--- Input for this task ---
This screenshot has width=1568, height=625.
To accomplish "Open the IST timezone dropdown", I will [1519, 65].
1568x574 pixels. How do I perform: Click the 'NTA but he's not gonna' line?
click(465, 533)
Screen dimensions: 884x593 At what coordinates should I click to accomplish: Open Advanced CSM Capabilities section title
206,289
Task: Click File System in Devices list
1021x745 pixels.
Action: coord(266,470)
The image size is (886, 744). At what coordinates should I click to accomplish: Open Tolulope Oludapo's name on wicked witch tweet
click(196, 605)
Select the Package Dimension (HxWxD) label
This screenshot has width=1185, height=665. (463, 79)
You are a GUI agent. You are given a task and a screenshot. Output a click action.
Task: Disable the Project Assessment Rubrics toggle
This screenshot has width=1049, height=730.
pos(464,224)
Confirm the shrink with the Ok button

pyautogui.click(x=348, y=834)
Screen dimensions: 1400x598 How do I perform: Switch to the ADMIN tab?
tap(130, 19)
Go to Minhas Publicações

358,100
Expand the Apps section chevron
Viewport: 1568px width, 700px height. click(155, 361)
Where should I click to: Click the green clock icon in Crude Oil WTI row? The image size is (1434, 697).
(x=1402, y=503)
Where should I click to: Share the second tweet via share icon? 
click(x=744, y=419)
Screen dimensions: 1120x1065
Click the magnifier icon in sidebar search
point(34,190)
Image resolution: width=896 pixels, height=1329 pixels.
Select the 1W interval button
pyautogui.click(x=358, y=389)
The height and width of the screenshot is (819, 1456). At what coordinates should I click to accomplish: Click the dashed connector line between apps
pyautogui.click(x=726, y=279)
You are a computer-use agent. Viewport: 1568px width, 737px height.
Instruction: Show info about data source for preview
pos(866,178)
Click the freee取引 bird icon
---
= What is expected =
Set down the records once more, character for character.

= Answer for this exercise =
This screenshot has width=1568, height=625.
To accomplish "Open the IST timezone dropdown", I will [1519, 65].
1568x574 pixels. How do I perform: Click the 'NTA but he's not gonna' line?
click(465, 533)
Screen dimensions: 884x593 At what coordinates should I click to accomplish: Open Advanced CSM Capabilities section title
206,289
Task: Click File System in Devices list
1021x745 pixels.
Action: coord(266,470)
The image size is (886, 744). At what coordinates should I click to accomplish: Open Tolulope Oludapo's name on wicked witch tweet
click(196, 605)
Select the Package Dimension (HxWxD) label
This screenshot has width=1185, height=665. (463, 79)
You are a GUI agent. You are given a task and a screenshot. Output a click action.
Task: Disable the Project Assessment Rubrics toggle
This screenshot has width=1049, height=730.
pos(464,224)
Confirm the shrink with the Ok button

pyautogui.click(x=348, y=834)
Screen dimensions: 1400x598 How do I perform: Switch to the ADMIN tab?
tap(130, 19)
Go to Minhas Publicações

358,100
Expand the Apps section chevron
Viewport: 1568px width, 700px height. click(155, 361)
Where should I click to: Click the green clock icon in Crude Oil WTI row? The image size is (1434, 697).
(x=1402, y=503)
Where should I click to: Share the second tweet via share icon? 
click(x=744, y=419)
Screen dimensions: 1120x1065
Click the magnifier icon in sidebar search
point(34,190)
Image resolution: width=896 pixels, height=1329 pixels.
Select the 1W interval button
pyautogui.click(x=358, y=389)
The height and width of the screenshot is (819, 1456). At what coordinates should I click to accomplish: Click the dashed connector line between apps
pyautogui.click(x=726, y=279)
You are a computer-use agent. Viewport: 1568px width, 737px height.
Instruction: Show info about data source for preview
pos(866,178)
Click the freee取引 bird icon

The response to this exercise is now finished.